Hanbantota district, southern Sri Lanka. The morning of December 26, 2004. The animals seek higher ground. Nobody understands why. Hours later the disaster is a fact.
– I was seven years old and did not understand what we had done wrong. Why nature was so angry with us, says Sachini Kaushalya.
She was not on the beach that day. She could seek shelter in a house in higher terrain. It saved her life. But her father worked on the beach a few hundred yards away from their home. He watched as the ruthless water masses threw themselves over the island. But he also survived, miraculously.
Thousands of others were not as lucky. Sachini turns away, trying to hide the tears pouring down her chin. But continues.
– When the water went away, I went out on the fields. All the houses were gone and there were dead people everywhere. My friend Dilani was one of them.
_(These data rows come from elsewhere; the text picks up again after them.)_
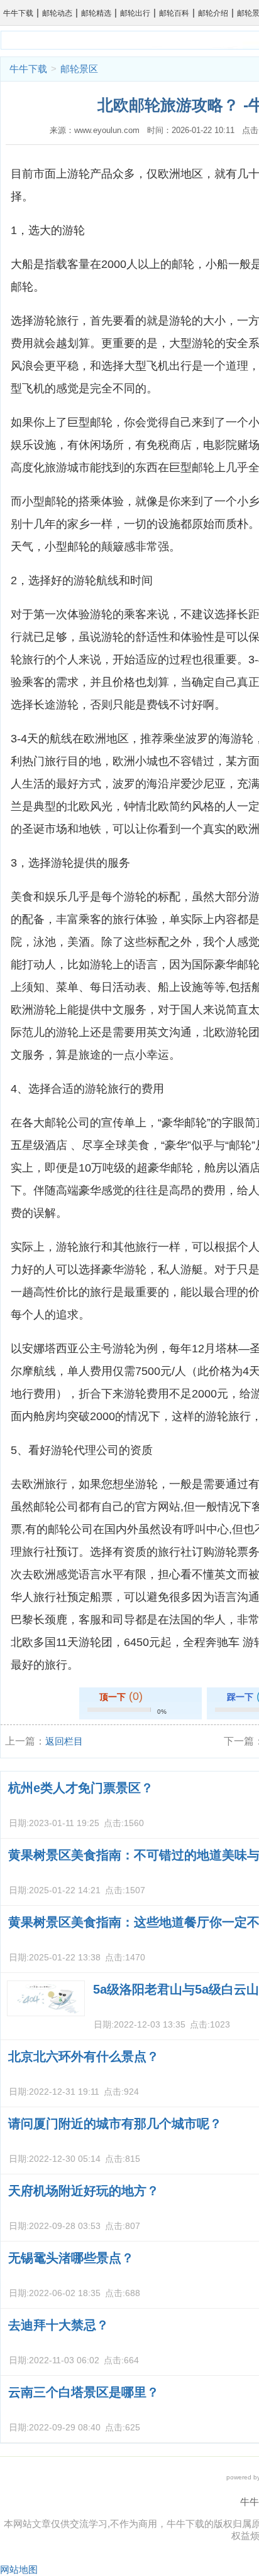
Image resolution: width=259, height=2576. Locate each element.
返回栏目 (64, 1741)
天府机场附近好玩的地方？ (83, 2191)
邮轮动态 (57, 13)
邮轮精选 (96, 13)
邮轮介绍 (213, 13)
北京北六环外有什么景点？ (83, 2056)
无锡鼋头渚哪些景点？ (71, 2258)
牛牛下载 (18, 13)
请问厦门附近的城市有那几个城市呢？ (115, 2123)
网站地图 (19, 2569)
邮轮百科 (174, 13)
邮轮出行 (135, 13)
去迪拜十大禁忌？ (58, 2325)
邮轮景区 (79, 68)
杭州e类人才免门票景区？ (80, 1788)
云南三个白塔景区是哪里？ (83, 2392)
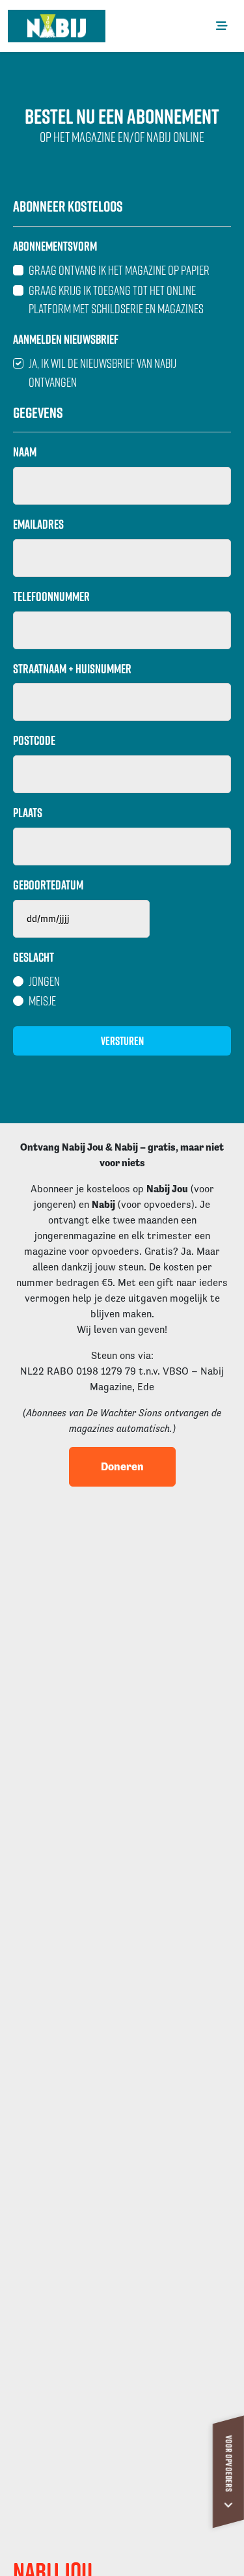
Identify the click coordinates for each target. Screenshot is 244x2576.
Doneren (122, 1466)
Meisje (42, 1000)
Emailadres (38, 524)
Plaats (27, 812)
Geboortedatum (48, 884)
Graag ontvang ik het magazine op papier (119, 270)
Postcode (34, 740)
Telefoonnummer (51, 596)
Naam (24, 451)
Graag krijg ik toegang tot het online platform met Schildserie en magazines (116, 299)
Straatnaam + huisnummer (72, 668)
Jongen (44, 981)
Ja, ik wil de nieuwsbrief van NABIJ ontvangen (102, 372)
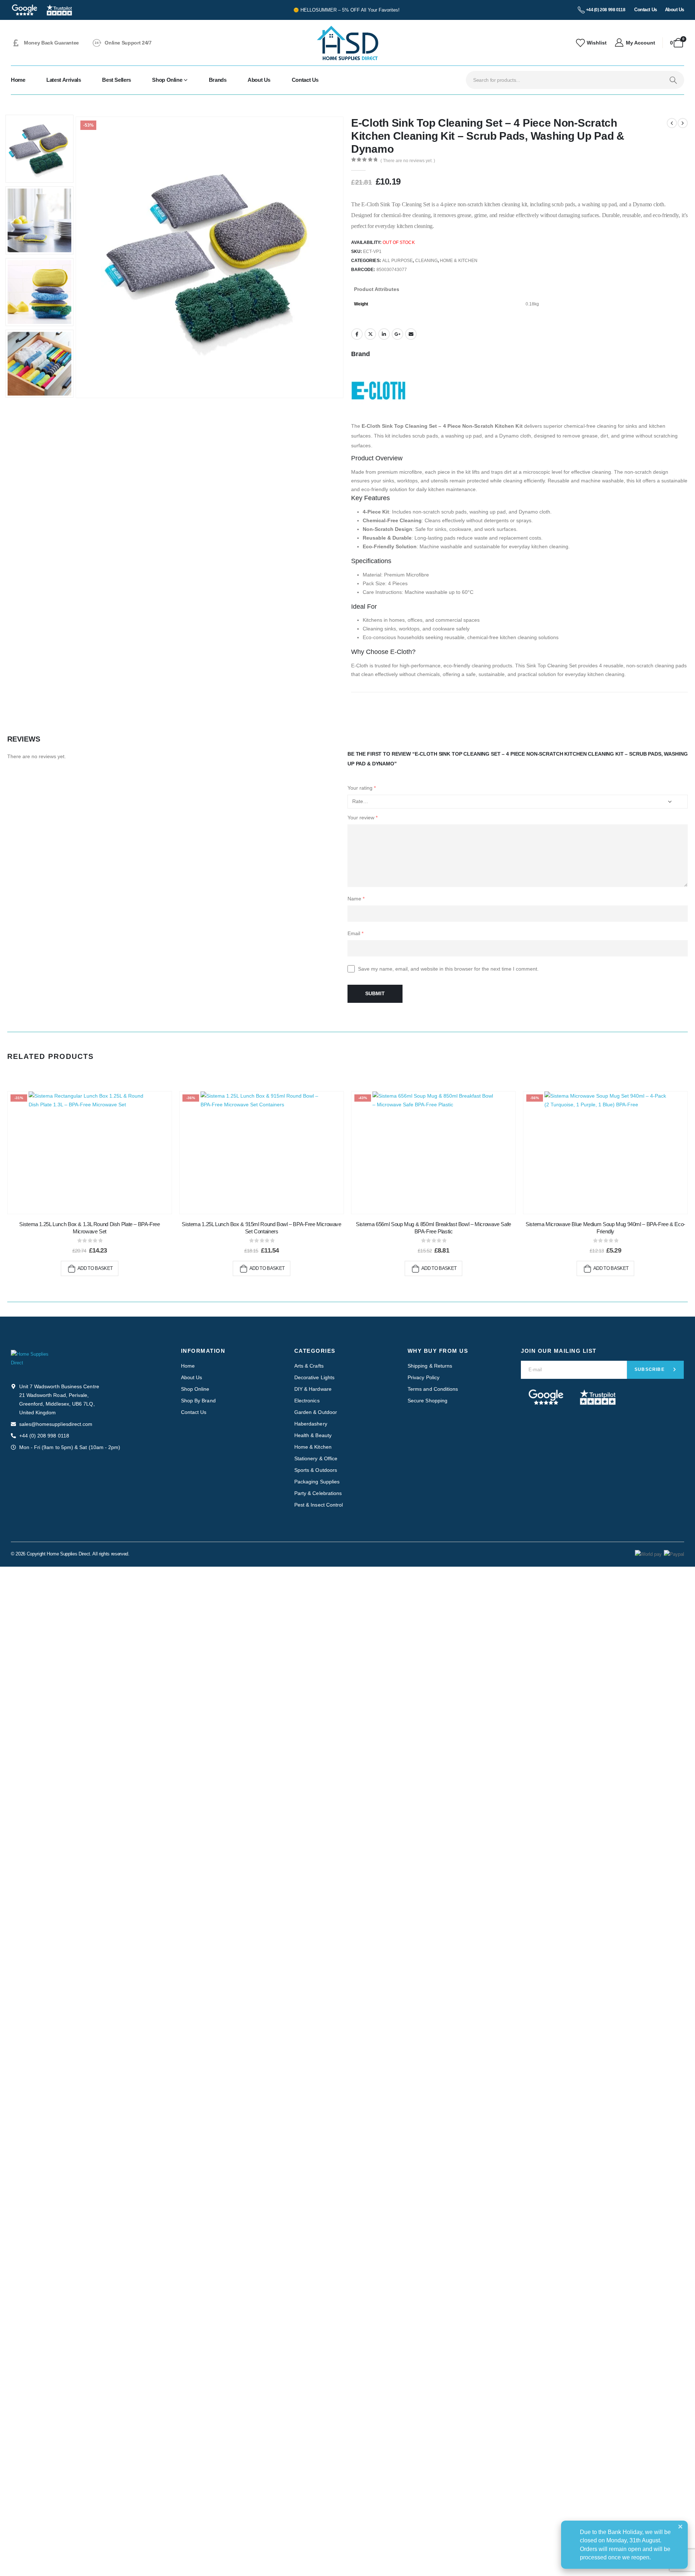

The tsunami 2004 took 30,000 people’s lives in Sri Lanka. 1.5 million people were forced to leave their homes. Here on the south coast and on the east coast, the devastation was the greatest. Square miles of farmland were destroyed. Cholera broke out. Many turned to drugs and alcohol for answers. The tsunami stunned Sri Lanka, and far from everyone has recovered.
We Effect made a special effort to help with the reconstruction of Sri Lanka. Among other things, We Effect supported Dehigahalanda Fisheries Cooperative Society. The fishing cooperative helped hundreds of people to get an income – and thus have their own resources to build a new house, afford to pay the children’s schooling and put food on the table.
– We had to work together after the tsunami. That’s how we could survive and rebuild our society again. We are stronger now but will always be sad. We will always remember those who died, Sachini explains.
We Effect also helped with the construction of an assembly hall. Here, members of the cooperative can take training courses in bookkeeping, leadership, and gender equality. The house also offers shelter during storms.
It is in this stable house, a few hundred meters from the sea, Sachini and I meet.
– I grew up in here more or less, my mother was very active in the cooperative and when she was in trainings and meetings I played in the room next door, says Sachini.
She looks away. Her nightmare did not end with the tsunami.
Three years ago her mother passed. When things could not get any worse for Sachini, her dad left her to live with another woman. She was all alone, but the cooperative gave her support. She was offered to take over her mother’s membership.
– I am a member and responsible for the youth section. I want more young people to become members of the cooperative, it makes us stronger and is a place where women can take place and gain knowledge.